What to do: Single out the lines of the material that contain "agent" and copy them.

The data:
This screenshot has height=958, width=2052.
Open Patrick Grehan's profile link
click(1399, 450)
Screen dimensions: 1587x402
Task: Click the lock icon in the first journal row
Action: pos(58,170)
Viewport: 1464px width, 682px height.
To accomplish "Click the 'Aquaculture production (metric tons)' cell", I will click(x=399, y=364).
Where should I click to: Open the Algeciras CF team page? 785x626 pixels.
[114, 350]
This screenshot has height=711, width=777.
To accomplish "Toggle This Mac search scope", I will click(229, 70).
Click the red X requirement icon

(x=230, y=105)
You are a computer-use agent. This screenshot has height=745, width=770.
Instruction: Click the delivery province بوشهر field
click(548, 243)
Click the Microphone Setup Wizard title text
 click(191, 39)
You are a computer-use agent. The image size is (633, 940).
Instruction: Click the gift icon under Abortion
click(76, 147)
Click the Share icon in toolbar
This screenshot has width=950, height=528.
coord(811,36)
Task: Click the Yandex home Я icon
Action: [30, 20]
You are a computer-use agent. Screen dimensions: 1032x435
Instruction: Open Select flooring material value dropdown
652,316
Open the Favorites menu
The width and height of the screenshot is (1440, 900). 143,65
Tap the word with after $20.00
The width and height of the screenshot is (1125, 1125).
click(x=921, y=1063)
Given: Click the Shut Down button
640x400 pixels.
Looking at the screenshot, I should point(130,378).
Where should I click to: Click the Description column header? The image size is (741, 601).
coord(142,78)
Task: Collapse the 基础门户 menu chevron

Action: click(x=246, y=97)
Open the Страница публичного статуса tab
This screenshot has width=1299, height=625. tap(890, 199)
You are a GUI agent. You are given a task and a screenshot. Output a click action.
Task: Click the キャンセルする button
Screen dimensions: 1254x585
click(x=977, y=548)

Response to this task:
You are a computer-use agent. This screenshot has height=745, width=770.
You are a computer-use agent. The image size is (633, 940).
You are a computer-use agent. Screen dimensions: 1032x435
You are a GUI agent. You are given a task and a screenshot. Output a click action.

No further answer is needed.